Kapım çaldığında artık çok samimi olduğum Aslı hemşire girdi. ''Günaydın tatlım . Bugün kendini nasıl hissediyorsun.'' Gülümseyen suratı beni de gülümsetmişti.
''Ölü.''
Verdiğim cevaba kıkırdadı.
''Bugün yine esprili tarafından uyanmışsınız Nazlı hanım.''
İlaçlarımı ve kahvaltımı verip gitmişti.
Ayağa kalkıp camın önündeki sandalyeye oturdum. Bugün çok yorgun ve bitkin hissediyordum. Her günden bir tık daha fazla. Bugün ilk defa Yavuz gelemeyecekti.Gelmek için çok ısrar etmişti am önemli toplantısına gitmesi gerektiğini söylemiştim. Ben hep aynı yerdeydim nasıl olsa. Hayat geçiyordu , bu hastane dışındaki herkese. Yatağımın olduğu duvara takıldı gözüm. Buradaki minik arkadaşlarımın hediyesi olan bir kaç resim , oğlum ben ve yavuzun çektiği iki üf tane de fotoğraf vardı. Ağaçlı olan resmi bana buradan kısa süre önce ayrılan Şeyma yapmıştı. Altı yaşındaydı ve ona minik iki aylık kardeşi umut olmuştu. Burada çocuk ağlamaları , yaşlı insanların umutsuzlukları ve tuhaf bir umut şelalesi vardı. Ne zaman ne olacağı belli olmuyordu. Hava çok güzeldi yaz gelmişti. Çiçekler açmıştı bu umutsuzluk kokulu hastane bahçesine. Elimi saçsız kafamda gezdirdim. Buna bile alışmıştım. Kapı çalmıştı. Çılız sesimle ''Girin.'' demiştim.

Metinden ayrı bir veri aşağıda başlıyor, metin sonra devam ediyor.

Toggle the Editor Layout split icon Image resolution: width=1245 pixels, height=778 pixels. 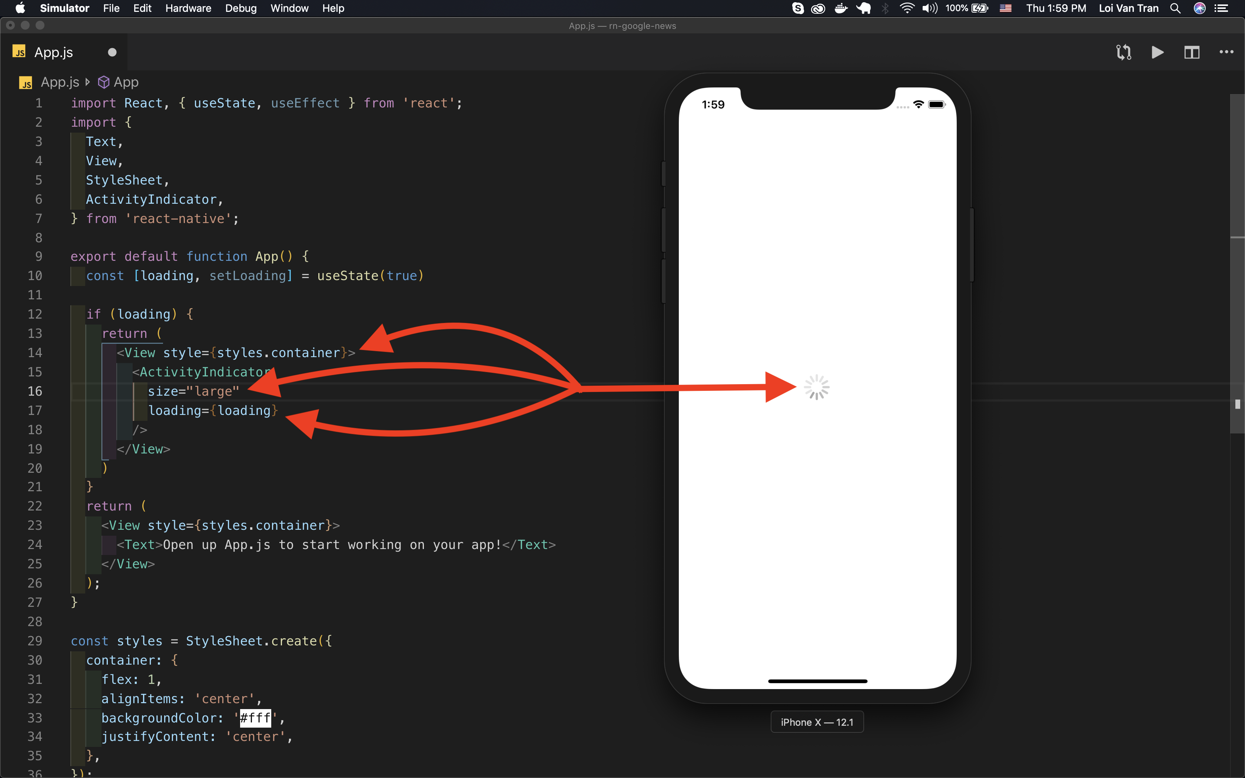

İçeri üç kişi girdi. Melih , Livan ve Livan'ın kucağındaki minik bebek. Oturduğum yerden kalkıp komodinin üstündeki bandanayı kafama geçirdim. Tuhaf bakışlarım hala üçü üzerindeydi.
''Biraz bahçeye çıkalım mı ?'' Diye sormuştu Melih. Kafamı salladım. Livan hiç konuşmadan sadece şaşkın bakışlarını benden kaçırmaya çalışıyordu. Hemşireden bir tekerlekli sandalye isteyip bahçeye inmeye başladık. Boş bir masa bulup oturana kadar hiç kimseden ses çıkmamıştı. Bu sessizlik oyununu Livan bozmuştu.
''Nasılsın Nazlı ?''
Sesi tüm insanlar gibi acıyan bir şekilde değil de gerçekten içten söylenmiş gibi hissettirmişti. Artık ikisine de kızgın veya kırgın değildim. Bu dünyadaki her şeyi ve herkesi affetmiştim. Yaşattıkları çok kötüydü ama ben de ölüyordum. Birine kin tutarken ölmek istemiyordum.
''Pek iyi sayılmam.'' dedim. Sesim yorgunluğumun aynasıydı.
''Doktorlar ne diyor. Tedavide bir ilerleme yok mu ?''
Melih sormuştu. Kafamı hayır anlamında salladım.
''İlik nakli olmam gerekiyor ama çok zor .''
İkisi de kafalarını yere eğmişti.
''Peki bu minik arkadaş kim?''
Livan bebeğin yüzünü bana çevirdi.
''Bu arkadaş senin ilik nakli olma şansın. Melisa.''
''Çok teşekkür ederim ama çok düşük bir ihtimal Melih. Kamer'inki bile uymadı.''
''Biz bütün testleri yaptırdık hatta Yavuz'un da haberi var. O sadece senin kabul edip edemeyeceğini bilmediğini söyledi.''
Bebeğe bakarken gözlerim doldu.
''Ama daha çok küçük.''
''Küçük bir mucize diyelim o zaman.''
''Bilemiyorum Melih.''
Susup kucağımdaki ellerime odaklandım.
''Nazlı sana çok kötü şeyler yaşattığımızı biliyoruz. Bunları geri çeviremeyiz ama belki bir şekilde telafi edebiliriz. Bunu lütfen geriçevirme Nazlı kendi oğlunu düşün. Onunla yaşayacağın onca güzel günü kızgınlıklar ve hatalar yüzünden geri çevirme.''
Livan'ın konuşması beni çok etkilemişti. Kafamı salladım.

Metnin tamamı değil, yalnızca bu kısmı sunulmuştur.